The bug was already caught by a downstream test in MNE-BIDS-Pipeline, so I didn't bother adding a new test here, but LMK if you want me to add a simple one.

Merge checklist

Maintainer, please confirm the following before merging.
If applicable:

  • All comments are resolved
  • This is not your own PR
  • All CIs are happy
  • PR title starts with [MRG]
  • whats_new.rst is updated
  • New contributors have been added to CITATION.cff
  • PR description includes phrase "closes <#issue-number>"

@drammock
Copy link
Member Author

circleCI failure is a bit mysterious (failure to cross-ref pathlib.Path in an attribute docstring). I thought it was sphinx-doc/sphinx#12317 but CircleCI here is running Sphinx 8.1.3 so that fix should definitely be in place. I'll try to dig deeper tomorrow. Also haven't looked into the Py3.10 build failure yet, beyond noting that it's a metadata-missing on twine --check error. anyone else should feel free to investigate if you have a debugging craving and a few minutes.

@drammock
Copy link
Member Author

OK, the cross-ref failure looks like sphinx-doc/sphinx#13178; autodoc is the cause but so far I can't really understand the root of the problem. Probably we just need to add a warning ignore :(

sadly I can't replicate the twine check --strict dist/* failure locally using a py3.10 environment :(

Copy link

codecov bot commented Dec 17, 2024

Codecov Report

Attention: Patch coverage is 90.00000% with 2 lines in your changes missing coverage. Please review.

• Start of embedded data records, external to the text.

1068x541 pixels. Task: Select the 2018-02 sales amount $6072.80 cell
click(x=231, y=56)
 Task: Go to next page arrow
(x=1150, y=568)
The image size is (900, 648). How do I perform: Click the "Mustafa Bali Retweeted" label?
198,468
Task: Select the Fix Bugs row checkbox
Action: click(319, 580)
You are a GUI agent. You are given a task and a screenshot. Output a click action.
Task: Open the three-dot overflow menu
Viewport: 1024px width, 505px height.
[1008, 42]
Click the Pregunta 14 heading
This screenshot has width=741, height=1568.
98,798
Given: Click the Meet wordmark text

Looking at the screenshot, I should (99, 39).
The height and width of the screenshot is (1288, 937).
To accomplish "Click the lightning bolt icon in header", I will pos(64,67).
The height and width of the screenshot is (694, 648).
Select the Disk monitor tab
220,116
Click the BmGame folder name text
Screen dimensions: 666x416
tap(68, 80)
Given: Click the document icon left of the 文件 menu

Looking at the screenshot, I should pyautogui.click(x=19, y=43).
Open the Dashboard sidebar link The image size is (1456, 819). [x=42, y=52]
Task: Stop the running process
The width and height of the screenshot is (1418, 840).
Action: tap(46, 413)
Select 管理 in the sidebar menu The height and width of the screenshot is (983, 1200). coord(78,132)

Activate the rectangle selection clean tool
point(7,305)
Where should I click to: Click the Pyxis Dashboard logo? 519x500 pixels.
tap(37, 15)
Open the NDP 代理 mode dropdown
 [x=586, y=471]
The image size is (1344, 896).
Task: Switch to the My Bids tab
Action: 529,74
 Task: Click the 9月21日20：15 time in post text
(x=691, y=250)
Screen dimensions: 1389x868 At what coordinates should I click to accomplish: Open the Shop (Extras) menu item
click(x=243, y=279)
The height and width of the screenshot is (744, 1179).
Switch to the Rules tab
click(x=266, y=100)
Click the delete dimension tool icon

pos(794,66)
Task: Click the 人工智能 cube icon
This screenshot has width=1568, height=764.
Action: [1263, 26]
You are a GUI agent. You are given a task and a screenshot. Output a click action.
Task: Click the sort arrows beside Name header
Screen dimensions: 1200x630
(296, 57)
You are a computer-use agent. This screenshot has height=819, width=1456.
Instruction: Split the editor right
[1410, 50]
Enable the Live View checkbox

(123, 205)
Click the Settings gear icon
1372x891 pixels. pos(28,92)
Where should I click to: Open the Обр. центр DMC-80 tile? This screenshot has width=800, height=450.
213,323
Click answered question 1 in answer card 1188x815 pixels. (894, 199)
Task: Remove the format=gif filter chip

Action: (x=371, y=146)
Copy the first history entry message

Project coverage is 97.42%. Comparing base (46f284b) to head (fae0ead).
Report is 1 commits behind head on main.

Files with missing lines Patch % Lines
mne_bids/read.py 84.61% 2 Missing ⚠️
Additional details and impacted files
@@            Coverage Diff             @@
##             main    #1353      +/-   ##
==========================================
- Coverage   97.43%   97.42%   -0.02%     
==========================================
  Files          40       40              
  Lines        8903     8918      +15     
==========================================
+ Hits         8675     8688      +13     
- Misses        228      230       +2     

☔ View full report in Codecov by Sentry.
📢 Have feedback on the report? Share it here.

@drammock
Copy link
Member Author

ok was able to reproduce the twine failure, and found a workaround here: astral-sh/rye#1446 (comment)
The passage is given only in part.